Technically, a (small) calorie is the amount of energy required to raise the temperature of one gram of water by one degree Celsius (1.8 degrees Fahrenheit) at one atmosphere of pressure. (Aren’t you happy you now know that?) Food or dietary Calories are actually kilocalories (1,000 calories = 1 kilocalorie and raise the temperature of one kilogram of water one degree Celsius). It gets kind of confusing because food labels and diet plans often use the words “calorie” and “Calorie” interchangeably. Calorie with a capital C means kilocalories (sometimes you see kcal for kilocalories on the nutrition label). Those are the kind that are used in reference to food, but they’re often improperly written with a lower case “c.”
What’s The Point Of Measuring Calories?
We get the energy we need to survive from food — which powers us like gasoline does for a car. Food is made up of different nutritional components, or building blocks, each with a different amount of energy. The components, called macronutrients, are carbohydrates, protein, and fat. A gram of carbohydrate contains 4 Calories, a gram of protein has 4 Calories, and a gram of fat has 9 Calories. (FYI, alcohol has 7 Calories per gram.) So if you know how much fat, protein, and carbs are in a food, you can figure out how many Calories, or how much energy, is in it.
How Many Calories Are In A Pound?
There are 3500 Calories in a pound. If you take in 3,500 Calories beyond what your body needs for energy, your body stores it as a pound of fat – its way of saving energy for the next theoretical famine waiting in the wings. Your body needs a certain number of Calories to sustain itself – for the energy necessary for metabolism and physical activity. If your body uses up 3,500 calories more than you take in and use, you lose a pound.
Energy In And Energy Out
To keep in your body in balance and not lose or gain any weight, the magic formula is: energy in = energy out. If you take in (eat) the same number of calories that you burn (through activity and physiological processes) you maintain your weight. If you eat more than you burn you gain weight, if you eat less than you burn, you lose weight.
Does The Type Of Calorie Make Any Difference?
The short answer is NO. When Calories are used as an energy source, it doesn’t matter whether they come from carbs, protein, fat, or alcohol. When you eat them they are converted to energy. If they’re in excess of what your body needs for energy, the extra calories are stored as fat.
If you understand your body’s energy needs, you can figure out what kind of food you need to eat. How many calories your body needs is mostly determined by your height, age, weight, and gender (the main components of your basal metabolic rate) and your level of activity. Any physical activity burns calories. The average person (155 pounds) burns about 100 to 105 calories for every 2000 steps s/he takes.

## Data
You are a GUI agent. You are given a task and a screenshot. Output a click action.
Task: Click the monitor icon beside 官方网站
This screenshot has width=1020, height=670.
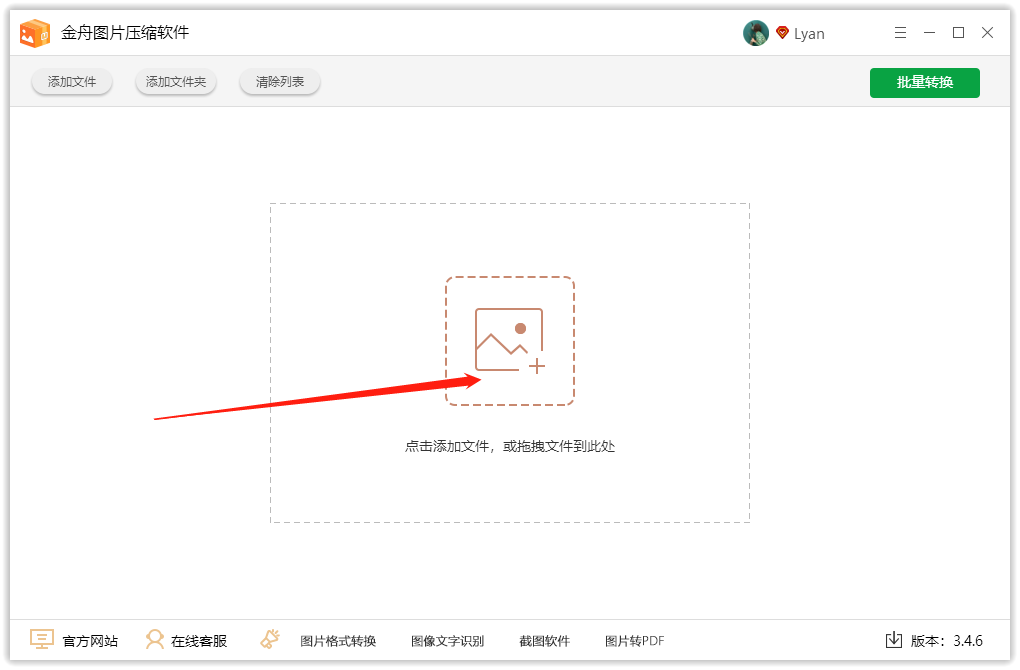click(x=42, y=640)
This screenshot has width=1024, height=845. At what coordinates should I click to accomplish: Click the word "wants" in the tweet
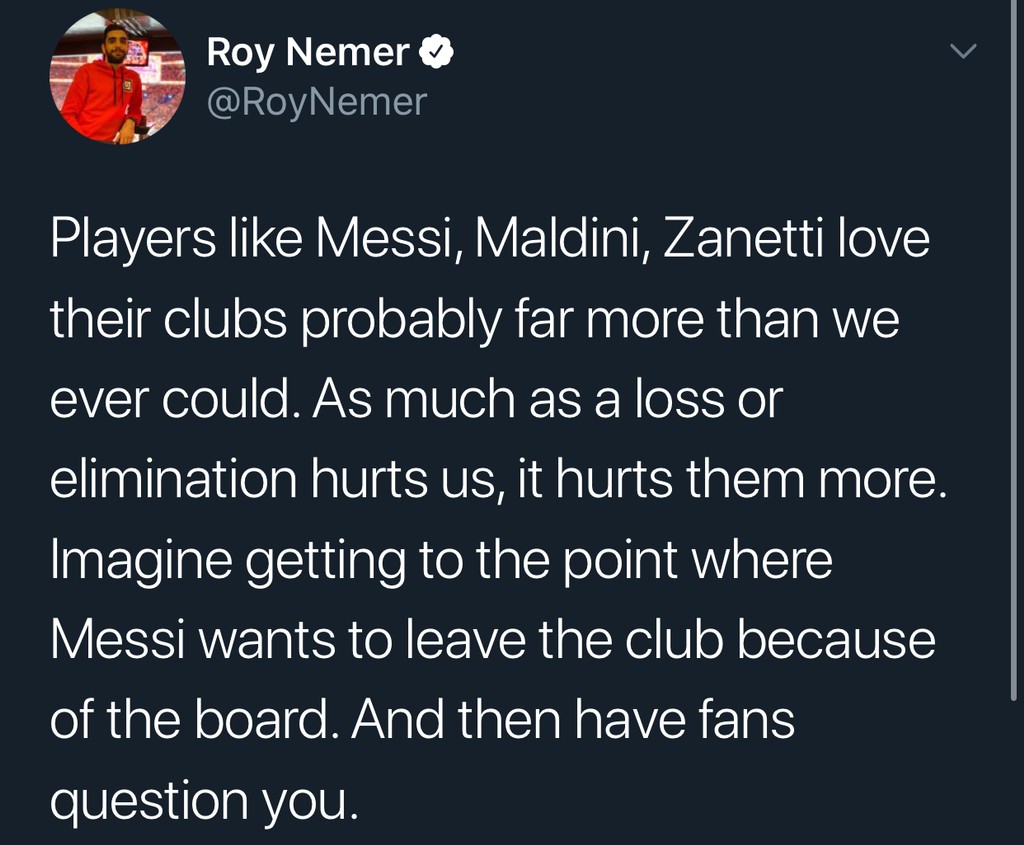tap(264, 641)
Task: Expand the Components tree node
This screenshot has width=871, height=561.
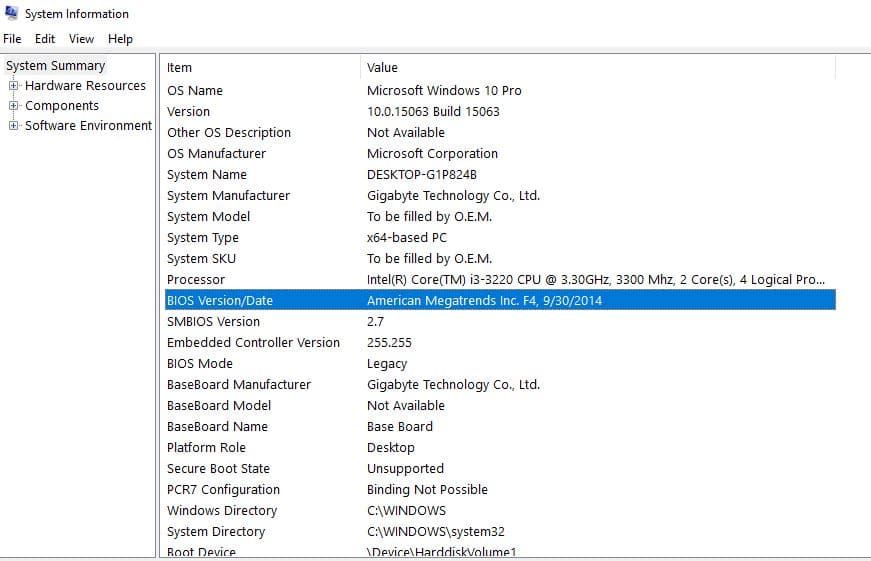Action: click(14, 106)
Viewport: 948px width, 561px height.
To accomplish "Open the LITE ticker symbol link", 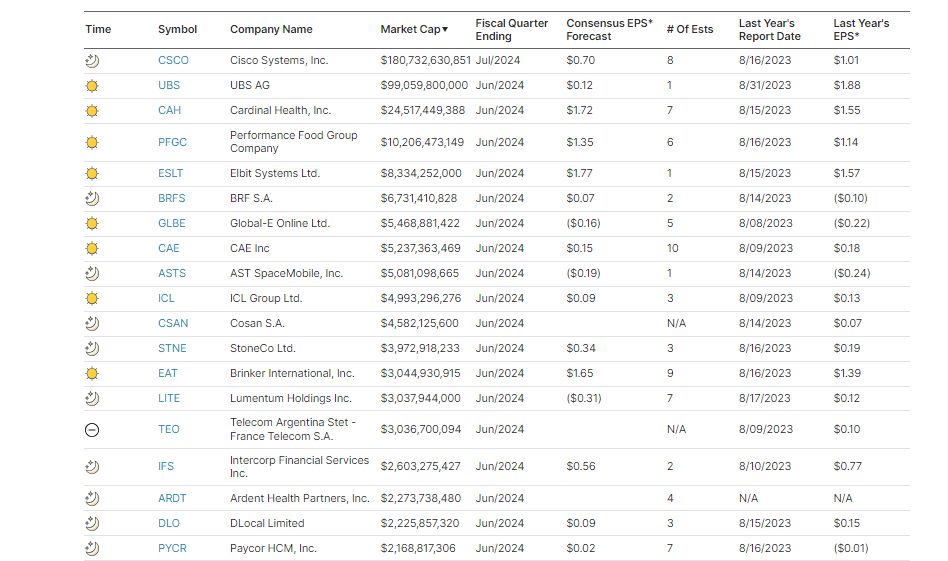I will pyautogui.click(x=169, y=398).
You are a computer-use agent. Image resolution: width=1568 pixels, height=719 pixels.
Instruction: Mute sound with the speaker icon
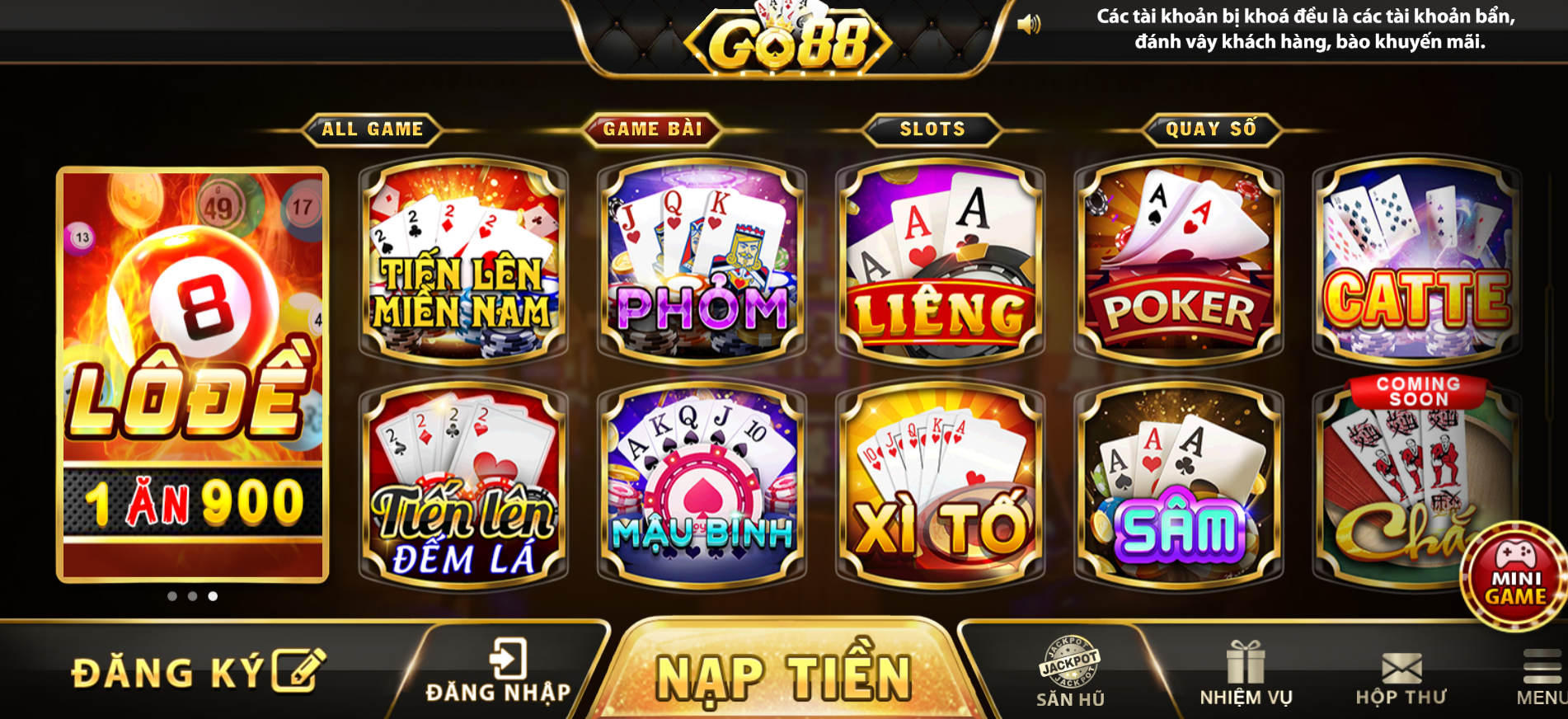[1029, 25]
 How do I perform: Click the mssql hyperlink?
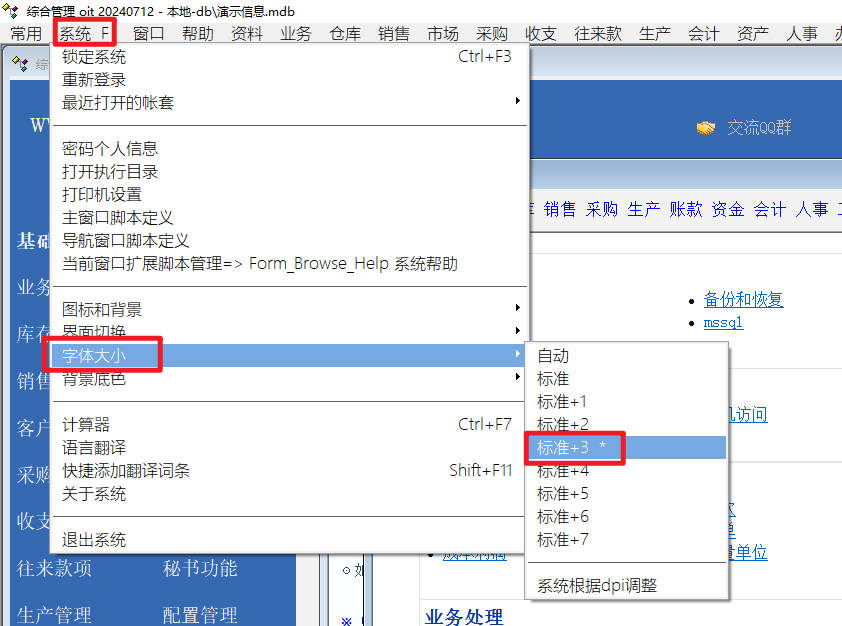point(723,323)
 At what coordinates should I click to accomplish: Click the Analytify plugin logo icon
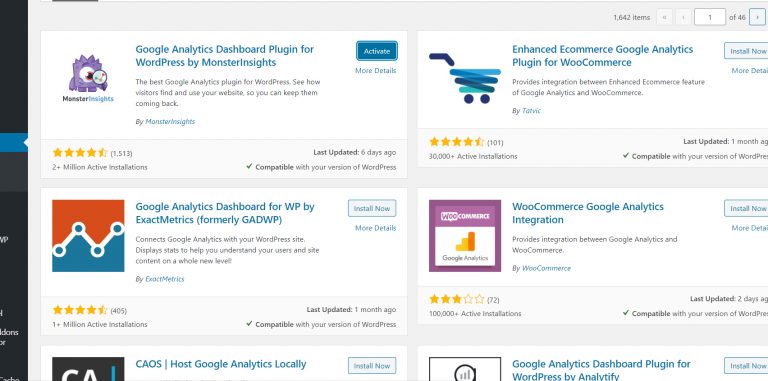coord(465,369)
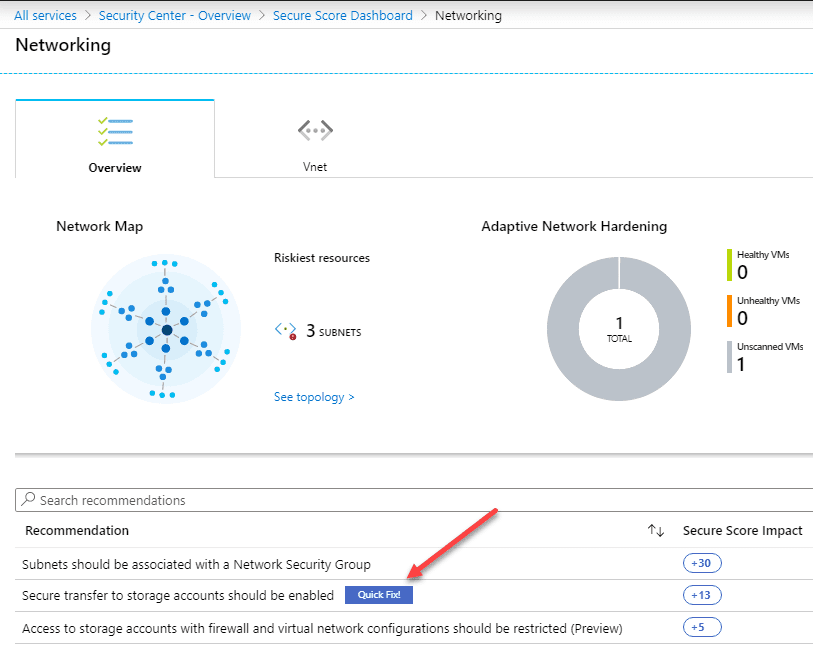
Task: Click the Quick Fix! button
Action: coord(378,594)
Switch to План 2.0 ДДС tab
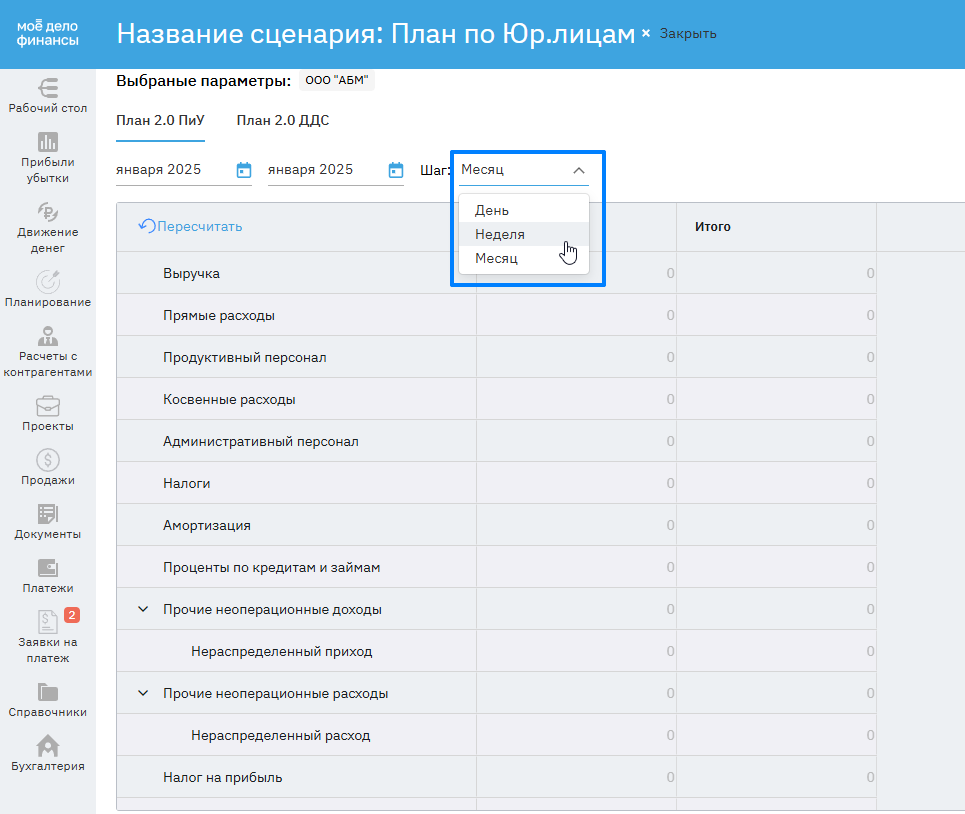The height and width of the screenshot is (814, 965). click(282, 121)
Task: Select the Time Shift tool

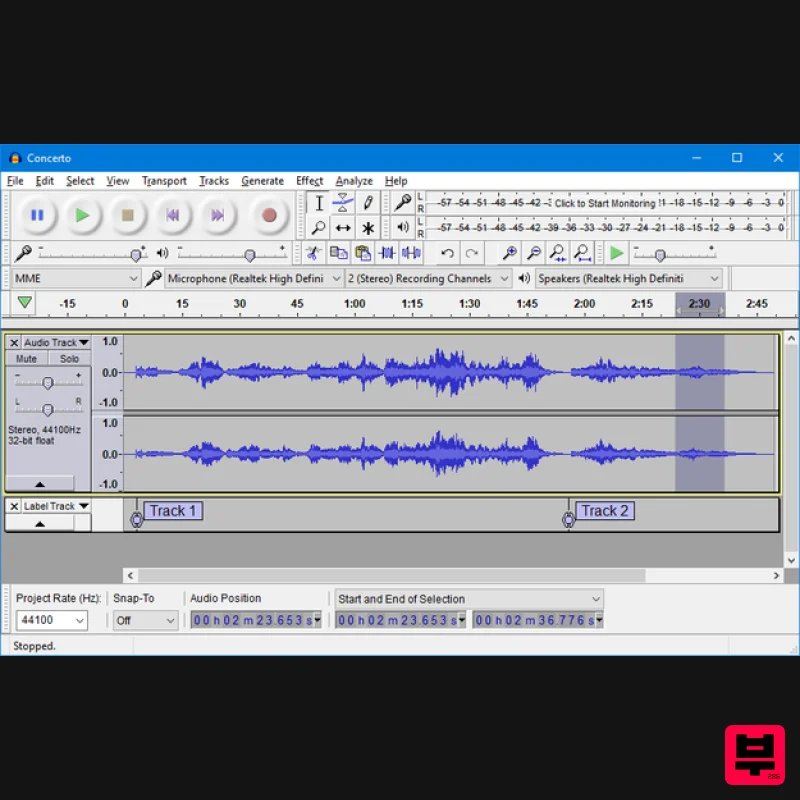Action: [343, 227]
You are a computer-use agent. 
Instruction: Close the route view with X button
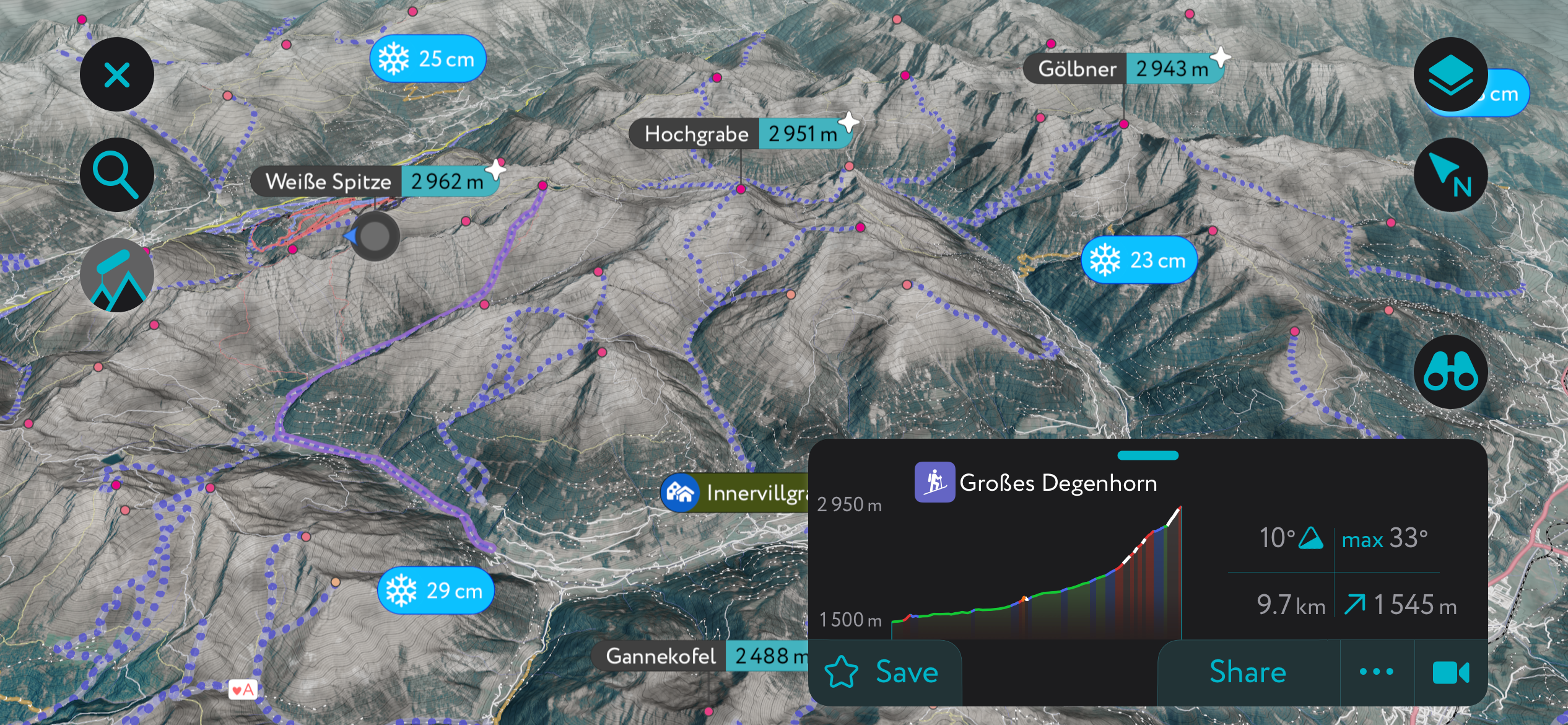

## Brief A
Translate this sentence from the calorie text into French: "The components, called macronutrients, are carbohydrates, protein, and fat."
## Brief B
For each statement, say yes or no depending on whether it agrees with the calorie text, and quote the deciding words of the text. (i) A gram of protein holds more Calories than a gram of carbohydrate. (ii) Alcohol supplies 7 Calories per gram. (iii) An average 155-pound person burns about 100 to 105 calories for every 2000 steps.
## Brief C
Reproduce the part of the calorie text that opens with the words containing "What’s The Point" and closes with "In A Pound?".

## Task output A
Les composants, appelés macronutriments, sont les glucides, les protéines et les lipides.

## Task output B
(i) No: "A gram of carbohydrate contains 4 Calories, a gram of protein has 4 Calories"
(ii) Yes: "alcohol has 7 Calories per gram"
(iii) Yes: "The average person (155 pounds) burns about 100 to 105 calories for every 2000 steps s/he takes."

## Task output C
What’s The Point Of Measuring Calories?
We get the energy we need to survive from food — which powers us like gasoline does for a car. Food is made up of different nutritional components, or building blocks, each with a different amount of energy. The components, called macronutrients, are carbohydrates, protein, and fat. A gram of carbohydrate contains 4 Calories, a gram of protein has 4 Calories, and a gram of fat has 9 Calories. (FYI, alcohol has 7 Calories per gram.) So if you know how much fat, protein, and carbs are in a food, you can figure out how many Calories, or how much energy, is in it.
How Many Calories Are In A Pound?